What is the probability of event W, P(W)?
The elements of W are the negative chip values. P(W) is the sum of the point probabilities in W. P(W) = P{-5} + P{-4} + P{-3} + P{-2} + P{-1} =
.05 + .05 + .05 + .05 + .10 = .30. There is a 30% chance of drawing a chip with a negative value.
What is the probability of event X, P(X)?
The elements of W are the positive chip values. P(X) is the sum of the point probabilities in X. P(X) = P{1} + P{2} + P{3} + P{4} + P{5} =
.10 + .10 + .10 + .15 + .15 = .60. There is a 60% chance of drawing a chip with a positive value.
What is the probability of event Y, P(Y)?
The elements of Y are the chip values between 10 and 20. P(Y) is the sum of the point probabilities in Y. There are no point probabilities in Y
because its elements are outside the universe. It is a null event. There is a 0% chance of drawing a chip with a value between 10 and 20.

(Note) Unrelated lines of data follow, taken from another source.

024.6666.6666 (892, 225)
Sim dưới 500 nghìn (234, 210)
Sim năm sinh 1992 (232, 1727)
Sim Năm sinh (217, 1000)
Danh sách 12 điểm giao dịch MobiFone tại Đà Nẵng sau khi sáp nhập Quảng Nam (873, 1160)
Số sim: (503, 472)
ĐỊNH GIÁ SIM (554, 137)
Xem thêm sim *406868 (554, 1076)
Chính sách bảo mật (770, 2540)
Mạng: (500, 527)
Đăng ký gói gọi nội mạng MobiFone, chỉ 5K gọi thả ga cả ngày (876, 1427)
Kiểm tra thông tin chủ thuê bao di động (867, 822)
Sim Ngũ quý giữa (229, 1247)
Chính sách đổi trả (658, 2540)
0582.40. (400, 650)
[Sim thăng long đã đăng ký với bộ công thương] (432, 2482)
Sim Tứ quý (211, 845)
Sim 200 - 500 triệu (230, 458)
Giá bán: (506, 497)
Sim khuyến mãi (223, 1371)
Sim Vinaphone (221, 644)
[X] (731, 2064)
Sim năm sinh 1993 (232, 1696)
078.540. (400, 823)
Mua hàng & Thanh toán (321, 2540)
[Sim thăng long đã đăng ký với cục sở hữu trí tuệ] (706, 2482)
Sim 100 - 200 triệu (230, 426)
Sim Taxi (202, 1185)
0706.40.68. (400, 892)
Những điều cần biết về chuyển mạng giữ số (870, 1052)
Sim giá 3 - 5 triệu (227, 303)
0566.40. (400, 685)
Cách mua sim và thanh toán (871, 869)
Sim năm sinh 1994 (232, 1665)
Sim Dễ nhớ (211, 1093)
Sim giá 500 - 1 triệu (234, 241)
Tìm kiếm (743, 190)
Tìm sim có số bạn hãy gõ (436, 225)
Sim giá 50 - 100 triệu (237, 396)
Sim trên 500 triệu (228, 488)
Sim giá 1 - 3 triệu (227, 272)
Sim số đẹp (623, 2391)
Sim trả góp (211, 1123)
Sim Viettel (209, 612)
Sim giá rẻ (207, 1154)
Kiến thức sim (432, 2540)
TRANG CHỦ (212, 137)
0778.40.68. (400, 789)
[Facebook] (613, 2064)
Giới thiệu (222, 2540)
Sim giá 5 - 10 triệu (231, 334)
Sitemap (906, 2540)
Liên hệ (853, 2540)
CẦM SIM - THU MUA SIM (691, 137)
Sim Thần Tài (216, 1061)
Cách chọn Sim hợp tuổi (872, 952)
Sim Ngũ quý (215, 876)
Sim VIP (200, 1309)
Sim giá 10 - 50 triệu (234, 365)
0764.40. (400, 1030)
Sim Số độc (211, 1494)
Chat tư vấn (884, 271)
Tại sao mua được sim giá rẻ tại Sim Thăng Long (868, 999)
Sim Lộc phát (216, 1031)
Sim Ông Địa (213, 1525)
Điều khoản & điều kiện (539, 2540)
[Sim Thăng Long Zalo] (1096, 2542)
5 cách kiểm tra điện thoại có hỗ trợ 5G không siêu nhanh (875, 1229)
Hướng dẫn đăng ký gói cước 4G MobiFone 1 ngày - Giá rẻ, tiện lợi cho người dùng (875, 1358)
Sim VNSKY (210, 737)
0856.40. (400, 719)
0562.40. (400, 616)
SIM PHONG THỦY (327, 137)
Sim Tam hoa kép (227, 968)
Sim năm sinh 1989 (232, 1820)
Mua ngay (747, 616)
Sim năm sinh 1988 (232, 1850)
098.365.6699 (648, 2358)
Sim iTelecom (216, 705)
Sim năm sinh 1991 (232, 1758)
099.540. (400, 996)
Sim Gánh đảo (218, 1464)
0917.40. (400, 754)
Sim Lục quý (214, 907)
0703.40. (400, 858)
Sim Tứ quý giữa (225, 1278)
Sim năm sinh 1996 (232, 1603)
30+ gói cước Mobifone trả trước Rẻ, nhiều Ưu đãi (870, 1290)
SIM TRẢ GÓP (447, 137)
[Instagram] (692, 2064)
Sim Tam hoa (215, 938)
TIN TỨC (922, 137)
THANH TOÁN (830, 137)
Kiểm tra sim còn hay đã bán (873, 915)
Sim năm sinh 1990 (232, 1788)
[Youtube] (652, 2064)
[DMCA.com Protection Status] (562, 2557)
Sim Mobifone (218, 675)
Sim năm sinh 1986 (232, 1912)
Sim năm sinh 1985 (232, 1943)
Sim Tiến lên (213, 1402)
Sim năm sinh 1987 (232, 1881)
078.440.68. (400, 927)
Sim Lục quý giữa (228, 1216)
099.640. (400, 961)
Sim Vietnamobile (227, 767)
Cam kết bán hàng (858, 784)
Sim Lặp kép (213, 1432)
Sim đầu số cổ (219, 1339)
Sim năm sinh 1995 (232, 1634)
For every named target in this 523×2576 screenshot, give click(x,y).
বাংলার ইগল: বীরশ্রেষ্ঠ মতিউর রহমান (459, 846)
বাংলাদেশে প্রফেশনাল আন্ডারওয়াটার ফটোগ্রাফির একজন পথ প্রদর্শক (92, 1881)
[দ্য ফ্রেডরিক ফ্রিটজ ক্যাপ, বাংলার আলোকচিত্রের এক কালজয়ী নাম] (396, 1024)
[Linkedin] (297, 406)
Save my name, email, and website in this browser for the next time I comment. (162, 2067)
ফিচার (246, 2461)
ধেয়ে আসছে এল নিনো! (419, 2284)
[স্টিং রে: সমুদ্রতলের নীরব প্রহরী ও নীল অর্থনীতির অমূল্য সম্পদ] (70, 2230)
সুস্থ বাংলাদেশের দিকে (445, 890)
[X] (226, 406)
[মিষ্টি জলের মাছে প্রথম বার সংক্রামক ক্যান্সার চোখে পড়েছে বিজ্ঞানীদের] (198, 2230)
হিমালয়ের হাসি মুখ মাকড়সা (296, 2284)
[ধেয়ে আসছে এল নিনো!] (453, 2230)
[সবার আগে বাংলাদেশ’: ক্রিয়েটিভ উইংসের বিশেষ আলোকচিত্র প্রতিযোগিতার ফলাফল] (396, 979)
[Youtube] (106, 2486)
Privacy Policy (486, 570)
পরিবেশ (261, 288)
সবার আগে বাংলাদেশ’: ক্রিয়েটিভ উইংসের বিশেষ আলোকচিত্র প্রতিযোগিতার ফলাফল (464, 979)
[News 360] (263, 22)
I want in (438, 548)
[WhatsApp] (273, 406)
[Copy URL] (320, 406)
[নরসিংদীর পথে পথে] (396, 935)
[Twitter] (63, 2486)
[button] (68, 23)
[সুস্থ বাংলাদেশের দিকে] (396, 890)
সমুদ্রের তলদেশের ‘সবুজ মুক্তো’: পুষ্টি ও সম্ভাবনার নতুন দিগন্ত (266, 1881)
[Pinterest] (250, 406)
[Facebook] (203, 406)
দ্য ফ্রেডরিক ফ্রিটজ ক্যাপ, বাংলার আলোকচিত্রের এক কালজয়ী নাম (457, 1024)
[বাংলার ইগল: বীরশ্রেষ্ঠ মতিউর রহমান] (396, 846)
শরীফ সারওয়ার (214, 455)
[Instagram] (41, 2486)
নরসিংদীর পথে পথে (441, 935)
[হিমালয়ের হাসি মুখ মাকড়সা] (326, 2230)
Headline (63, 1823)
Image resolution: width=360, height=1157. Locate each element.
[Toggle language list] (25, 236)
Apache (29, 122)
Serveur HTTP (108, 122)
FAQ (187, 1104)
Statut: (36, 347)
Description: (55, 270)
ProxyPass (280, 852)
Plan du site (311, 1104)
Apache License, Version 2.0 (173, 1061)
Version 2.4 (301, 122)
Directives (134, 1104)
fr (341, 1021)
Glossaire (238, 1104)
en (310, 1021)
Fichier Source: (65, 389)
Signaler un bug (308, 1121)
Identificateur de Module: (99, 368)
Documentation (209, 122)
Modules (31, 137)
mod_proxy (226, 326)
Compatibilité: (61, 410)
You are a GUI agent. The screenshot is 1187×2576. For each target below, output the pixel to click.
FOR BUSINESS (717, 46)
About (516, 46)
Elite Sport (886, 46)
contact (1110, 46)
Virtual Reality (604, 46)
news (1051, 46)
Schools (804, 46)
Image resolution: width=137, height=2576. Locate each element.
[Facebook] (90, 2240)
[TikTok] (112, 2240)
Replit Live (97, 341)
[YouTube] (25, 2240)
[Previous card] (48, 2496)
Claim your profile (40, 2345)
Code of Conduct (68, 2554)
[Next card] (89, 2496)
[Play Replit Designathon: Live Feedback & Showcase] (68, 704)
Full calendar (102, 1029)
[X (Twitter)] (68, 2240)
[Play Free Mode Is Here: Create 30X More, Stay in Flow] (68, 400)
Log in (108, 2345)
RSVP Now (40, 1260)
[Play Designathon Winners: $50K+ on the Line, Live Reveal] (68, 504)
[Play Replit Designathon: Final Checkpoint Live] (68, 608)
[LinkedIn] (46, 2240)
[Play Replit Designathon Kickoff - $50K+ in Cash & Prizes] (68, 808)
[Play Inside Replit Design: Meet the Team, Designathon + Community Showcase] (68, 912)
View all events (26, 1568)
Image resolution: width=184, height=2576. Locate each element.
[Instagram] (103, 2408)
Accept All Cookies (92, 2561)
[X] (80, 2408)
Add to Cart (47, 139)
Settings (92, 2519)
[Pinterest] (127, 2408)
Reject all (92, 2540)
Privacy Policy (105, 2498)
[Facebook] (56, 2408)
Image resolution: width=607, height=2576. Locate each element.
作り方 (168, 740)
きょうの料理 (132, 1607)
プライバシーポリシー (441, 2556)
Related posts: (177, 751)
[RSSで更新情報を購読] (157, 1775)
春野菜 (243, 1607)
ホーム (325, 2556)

What is the probability of event Z, P(Z)?
The elements of Z are the odd chip values. P(Z) is the sum of the point probabilities in Z. P(Z) = P{-5} + P{-3} + P{-1} + P{1} + P{3} + P{5} =
.05 + .05 + .10 + .10 + .10 + .15 = .55. There is a 55% chance of drawing a chip with an odd value.
Sample Questions about Empirical Probability.
Counting Techniques
As you saw above, to compute the simple probability of an event, one needs to know the total number of elements in the universe and the point
probabilities of the elements that are contained in the event as it is defined. When each element has the same probability of occurring, then it
suffices to know the number of elements that are contained in the event. In the above examples, we tallied the relevant elements to compute
probability. That was possible because the number of elements was small. In situations where there are millions of elements, the tallying technique
is not feasible. Some other methed is needed to count the number of elements in a universe and in an event. Three of those methods are discussed in
this section.
A key aspect of determining which counting method to use depends on a concept called replacement. When drawing an
element from a universe in an experiment, if that element is available to be drawn a second or third time in that same experiment,
then the experiment is taking place with replacement. Replacement means that all elements in the universe are
available for each and every draw in the same experiment. Examples are the alphabet when drawing letters to spell
ones name, or the 10 digits when drawing digits to compose a telephone number. After writing the first letter of our name, we 'put back' that letter
into the 26-letter pool that is the alphabet making it available to be used again in our name. The name 'Bobby' can use the letter 'b' 3 times because
it was replaced after each time it was drawn. The fictious phone number 555-7000 uses the digits '5' and '0' 3 times each because they were replaced
after each time they were drawn. If an element in the universe is only available to be drawn ONCE in the same experiment,
so that it is NOT available for any subsequent draw in that same experiment, then the experiment is taking place
without replacement. Without replacement means that an element in the universe is available for only ONE draw in an
experiment. An example is selecting players for a team in a player draft. Once a player has been selected by a team in a draft, that player is NOT available to be
selected again by that or any other team in that same draft.
First Counting Principle
The first counting principle is for experiments with replacement. If an experiment consists of one draw with j
possible outcomes and a second draw with k possible outcomes, then the universe contains jk
elements. An example is the experiment of rolling one six-sided die twice. There are 6 possible outcome on the
first roll and another 6 possible outcomes on the second roll. The total outcomes in the universe is 6 * 6 = 36. Another example is an experiment
consisting of drawing one of 8 pairs of shoes and drawing one of 12 suits. The outcome is the combination of a pair shoes and a suit. There are 8 * 12
ways of choosing a pair of shoes and a suit yielding 96 total outcomes in the universe.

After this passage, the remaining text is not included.